ЦЕЛЬ A
Оформите в виде нумерованного списка строки листинга, начиная с самой первой и заканчивая строкой, содержащей "Action: point(1131,269)", включая обе. Пустые строки опустите.
____ ФРАГМЕНТ ДОКУМЕНТА
Больше подводных лодок или больше линкоров? Мало чьи умы на флоте не занимала эта проблема. Самый далекий от штабов на Тирпиц-Уфер моряк чувствовал, что в верхах идет напряженная борьба вокруг этого вопроса. Подводники, народ, фанатично преданный своему роду оружия, отдавали сердца Дёницу, который был для них больше чем просто командующим. Рядовые подводники с горькой усмешкой говорили про Редера: «Я знаю, почему наш главнокомандующий не хочет подводных лодок: на них нельзя выставить на верхней палубе оркестр для встречи его самого под трубы и барабаны».
Молодые и инициативные офицеры-подводники, о которых Дёниц говорил как о сливках военно-морского флота, не слишком энергично осуждали политику Редера, но тем не менее горой стояли за «своего» Дёница и его позицию.
За несколько месяцев до польского кризиса Редер, которому было известно об оппозиционном отношении офицеров-подводников к его программе строительства надводных кораблей, воспользовался возможностью открыто высказаться на совещании высших офицеров военно-морского флота:
– Я знаю, что некоторые из вас, господа, причем занимающие командные посты, придерживаются таких взглядов по нашей программе военно-морского строительства, которые отличаются от моих собственных. Поэтому мне больно, когда меня упрекают, иногда косвенно, а иногда и довольно прямо, что я не могу оценить значимости численно большого, хорошо подготовленного и энергичного подводного флота. Было бы верхом глупости не развивать этот новый вид оружия, которое хорошо проявило себя во время Первой мировой войны, и я думаю, что пришло время развеять иллюзии тех, кто считает, что высшее командование флота не понимает этого.
Далее Редер остановился на том, строительству каких классов кораблей будет отдаваться предпочтение в свете политической и военной ситуаций в целом, и сообщил о заверении, данном ему Гитлером, что о войне с Британией не может быть и речи.
По иронии судьбы и Редер, и Дёниц оба, каждый со своей точки зрения, были правы. Единственная разница состояла в том, что Редеру приходилось принимать во внимание интересы всего флота как единого целого, в то время как Дёниц, ответственный лишь за подводный флот, мог занять одностороннюю позицию. Не стоит, конечно, в данной ситуации говорить, что история покажет большую дальновидность Дёница. Такой подход был бы несправедлив и некорректен.
________
____ МАТЕРИАЛЫ УПРАЖНЕНИЯ
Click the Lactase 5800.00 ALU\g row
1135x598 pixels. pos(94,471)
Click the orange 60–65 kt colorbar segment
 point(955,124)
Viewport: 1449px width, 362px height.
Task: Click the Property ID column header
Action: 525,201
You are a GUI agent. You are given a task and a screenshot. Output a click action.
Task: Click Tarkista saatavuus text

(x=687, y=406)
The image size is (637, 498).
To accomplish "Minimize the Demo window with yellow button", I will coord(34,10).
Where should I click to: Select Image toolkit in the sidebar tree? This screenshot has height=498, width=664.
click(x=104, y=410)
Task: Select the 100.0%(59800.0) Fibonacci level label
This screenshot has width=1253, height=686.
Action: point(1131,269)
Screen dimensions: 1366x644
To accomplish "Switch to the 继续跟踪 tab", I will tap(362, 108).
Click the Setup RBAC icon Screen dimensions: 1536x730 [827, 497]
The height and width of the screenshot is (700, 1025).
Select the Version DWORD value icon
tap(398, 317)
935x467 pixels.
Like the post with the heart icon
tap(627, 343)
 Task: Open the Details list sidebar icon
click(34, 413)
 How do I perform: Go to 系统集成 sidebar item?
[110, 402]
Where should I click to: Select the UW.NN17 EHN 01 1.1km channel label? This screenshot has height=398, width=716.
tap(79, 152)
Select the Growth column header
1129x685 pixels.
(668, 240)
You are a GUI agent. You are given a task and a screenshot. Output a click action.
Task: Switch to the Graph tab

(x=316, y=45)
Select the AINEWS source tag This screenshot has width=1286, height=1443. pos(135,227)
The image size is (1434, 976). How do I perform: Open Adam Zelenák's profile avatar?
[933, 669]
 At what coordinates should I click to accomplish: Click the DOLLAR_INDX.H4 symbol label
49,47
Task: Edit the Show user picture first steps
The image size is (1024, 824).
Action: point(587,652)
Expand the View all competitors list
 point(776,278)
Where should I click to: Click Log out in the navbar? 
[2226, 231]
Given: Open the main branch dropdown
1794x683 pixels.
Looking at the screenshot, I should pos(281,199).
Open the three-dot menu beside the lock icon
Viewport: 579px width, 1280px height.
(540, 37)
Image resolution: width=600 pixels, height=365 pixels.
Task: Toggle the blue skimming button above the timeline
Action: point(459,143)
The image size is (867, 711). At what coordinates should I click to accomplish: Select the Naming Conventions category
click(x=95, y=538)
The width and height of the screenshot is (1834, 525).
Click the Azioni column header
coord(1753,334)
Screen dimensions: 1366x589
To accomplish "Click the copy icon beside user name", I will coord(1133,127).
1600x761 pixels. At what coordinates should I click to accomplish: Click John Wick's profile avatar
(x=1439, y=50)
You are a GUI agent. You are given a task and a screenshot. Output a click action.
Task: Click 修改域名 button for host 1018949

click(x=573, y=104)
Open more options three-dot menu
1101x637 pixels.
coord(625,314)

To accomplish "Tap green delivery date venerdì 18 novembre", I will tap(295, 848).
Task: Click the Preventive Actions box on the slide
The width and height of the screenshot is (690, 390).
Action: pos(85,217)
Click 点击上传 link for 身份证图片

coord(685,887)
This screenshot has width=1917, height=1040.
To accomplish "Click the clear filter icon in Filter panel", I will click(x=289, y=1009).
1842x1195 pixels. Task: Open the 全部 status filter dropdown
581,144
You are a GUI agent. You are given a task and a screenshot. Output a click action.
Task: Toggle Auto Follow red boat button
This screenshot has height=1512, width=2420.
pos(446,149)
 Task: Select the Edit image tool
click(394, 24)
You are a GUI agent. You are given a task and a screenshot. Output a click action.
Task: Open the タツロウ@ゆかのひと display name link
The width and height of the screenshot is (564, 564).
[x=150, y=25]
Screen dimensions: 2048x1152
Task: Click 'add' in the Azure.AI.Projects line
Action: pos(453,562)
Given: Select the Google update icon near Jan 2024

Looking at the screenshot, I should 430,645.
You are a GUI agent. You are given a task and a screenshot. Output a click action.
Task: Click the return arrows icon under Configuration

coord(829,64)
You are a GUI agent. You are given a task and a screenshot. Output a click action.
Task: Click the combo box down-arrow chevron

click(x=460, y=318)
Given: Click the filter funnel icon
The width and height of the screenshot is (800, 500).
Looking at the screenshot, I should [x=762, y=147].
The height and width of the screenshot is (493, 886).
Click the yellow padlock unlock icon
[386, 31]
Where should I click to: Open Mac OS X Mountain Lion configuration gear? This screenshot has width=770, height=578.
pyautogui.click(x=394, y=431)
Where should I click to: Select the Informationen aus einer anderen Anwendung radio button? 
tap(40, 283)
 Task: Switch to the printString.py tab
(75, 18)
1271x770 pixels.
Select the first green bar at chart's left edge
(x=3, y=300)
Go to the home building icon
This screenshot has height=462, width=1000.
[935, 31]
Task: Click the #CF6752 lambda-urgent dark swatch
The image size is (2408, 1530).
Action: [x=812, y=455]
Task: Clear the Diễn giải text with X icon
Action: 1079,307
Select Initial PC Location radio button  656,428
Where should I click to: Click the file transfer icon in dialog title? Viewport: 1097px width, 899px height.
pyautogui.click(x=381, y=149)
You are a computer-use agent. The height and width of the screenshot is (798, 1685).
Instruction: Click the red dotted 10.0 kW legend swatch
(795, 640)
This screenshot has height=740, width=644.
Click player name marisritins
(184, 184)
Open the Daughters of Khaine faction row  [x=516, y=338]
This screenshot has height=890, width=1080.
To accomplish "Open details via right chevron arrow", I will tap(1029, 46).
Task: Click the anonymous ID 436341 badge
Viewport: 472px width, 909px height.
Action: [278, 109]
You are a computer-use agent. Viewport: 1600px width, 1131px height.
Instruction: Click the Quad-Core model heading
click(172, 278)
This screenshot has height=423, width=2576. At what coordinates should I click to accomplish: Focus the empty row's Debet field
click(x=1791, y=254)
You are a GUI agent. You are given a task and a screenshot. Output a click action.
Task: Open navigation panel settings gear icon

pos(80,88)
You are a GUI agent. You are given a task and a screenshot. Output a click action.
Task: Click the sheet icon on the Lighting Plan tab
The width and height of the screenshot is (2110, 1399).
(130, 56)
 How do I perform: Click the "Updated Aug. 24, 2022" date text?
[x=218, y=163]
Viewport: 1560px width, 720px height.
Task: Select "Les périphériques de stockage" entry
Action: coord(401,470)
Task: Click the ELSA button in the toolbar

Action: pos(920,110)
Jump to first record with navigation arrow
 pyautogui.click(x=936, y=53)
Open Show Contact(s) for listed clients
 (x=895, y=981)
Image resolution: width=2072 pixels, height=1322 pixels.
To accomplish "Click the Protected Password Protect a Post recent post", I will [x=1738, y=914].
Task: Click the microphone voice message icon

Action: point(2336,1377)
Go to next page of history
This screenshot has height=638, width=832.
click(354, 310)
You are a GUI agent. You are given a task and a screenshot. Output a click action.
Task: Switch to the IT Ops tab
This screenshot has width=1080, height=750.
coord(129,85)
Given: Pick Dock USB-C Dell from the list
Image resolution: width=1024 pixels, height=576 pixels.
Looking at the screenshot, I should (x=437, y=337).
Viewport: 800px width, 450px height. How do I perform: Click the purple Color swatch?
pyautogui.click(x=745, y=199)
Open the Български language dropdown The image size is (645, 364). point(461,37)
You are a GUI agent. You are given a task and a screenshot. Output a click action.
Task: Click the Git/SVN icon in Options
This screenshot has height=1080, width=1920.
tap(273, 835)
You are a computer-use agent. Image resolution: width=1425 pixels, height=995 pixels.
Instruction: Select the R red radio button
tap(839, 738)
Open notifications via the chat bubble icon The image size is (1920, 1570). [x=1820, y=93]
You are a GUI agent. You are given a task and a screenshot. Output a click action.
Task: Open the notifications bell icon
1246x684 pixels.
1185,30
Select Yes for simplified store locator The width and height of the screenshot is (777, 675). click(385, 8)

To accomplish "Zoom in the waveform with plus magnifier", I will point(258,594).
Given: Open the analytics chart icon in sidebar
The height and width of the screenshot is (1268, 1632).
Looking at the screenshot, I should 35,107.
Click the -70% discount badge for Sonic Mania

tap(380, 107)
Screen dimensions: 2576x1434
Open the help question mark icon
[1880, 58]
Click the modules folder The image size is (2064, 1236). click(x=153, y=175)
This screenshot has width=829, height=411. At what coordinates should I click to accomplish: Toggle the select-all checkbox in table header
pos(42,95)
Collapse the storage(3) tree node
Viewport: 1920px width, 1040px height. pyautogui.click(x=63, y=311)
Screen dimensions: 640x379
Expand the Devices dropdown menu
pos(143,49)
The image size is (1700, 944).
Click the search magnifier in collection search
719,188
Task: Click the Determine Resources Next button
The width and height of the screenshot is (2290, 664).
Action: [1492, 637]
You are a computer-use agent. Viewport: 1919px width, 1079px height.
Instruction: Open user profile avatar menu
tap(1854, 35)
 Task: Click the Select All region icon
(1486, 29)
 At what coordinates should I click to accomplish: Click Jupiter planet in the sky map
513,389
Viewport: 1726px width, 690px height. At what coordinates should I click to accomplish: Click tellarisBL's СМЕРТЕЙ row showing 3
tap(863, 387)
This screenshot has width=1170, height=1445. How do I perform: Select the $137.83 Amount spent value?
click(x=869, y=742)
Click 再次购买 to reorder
________
ЦЕЛЬ B
Подхватите фрагмент о споре Редера и Дёница вокруг подводного флота и продолжите его после последнего предложения.

ПИСЬМЕННЫЙ ОТВЕТ A
1. Click the Lactase 5800.00 ALU\g row
2. 1135x598 pixels. pos(94,471)
3. Click the orange 60–65 kt colorbar segment
4.  point(955,124)
5. Viewport: 1449px width, 362px height.
6. Task: Click the Property ID column header
7. Action: 525,201
8. You are a GUI agent. You are given a task and a screenshot. Output a click action.
9. Task: Click Tarkista saatavuus text
10. (x=687, y=406)
11. The image size is (637, 498).
12. To accomplish "Minimize the Demo window with yellow button", I will coord(34,10).
13. Where should I click to: Select Image toolkit in the sidebar tree? This screenshot has height=498, width=664.
14. click(x=104, y=410)
15. Task: Select the 100.0%(59800.0) Fibonacci level label
16. This screenshot has width=1253, height=686.
17. Action: point(1131,269)

ПИСЬМЕННЫЙ ОТВЕТ B
Сторонник исторических подходов, Редер твердо придерживался принципов классической военно-морской стратегии. Он с научных позиций рассмотрел все операции Первой мировой войны и различные факторы, приводившие к успехам и неудачам. Опыт, полученный в битве при Ютландии, показал, насколько силы германских линкоров превосходили силы британских. Степень их непотопляемости превзошла все мыслимые ожидания. Теперь Редер знал, что по плану «Z» выпускаются новые типы линкоров, которым не страшны никакие классы кораблей британских ВМС или любого другого военно-морского флота мира.
И тем не менее надо было благодарить Редера за его разумную политику в подборе кадров, за то, что при подборе офицеров для создания нового германского подводного флота его выбор пал на Карла Дёница.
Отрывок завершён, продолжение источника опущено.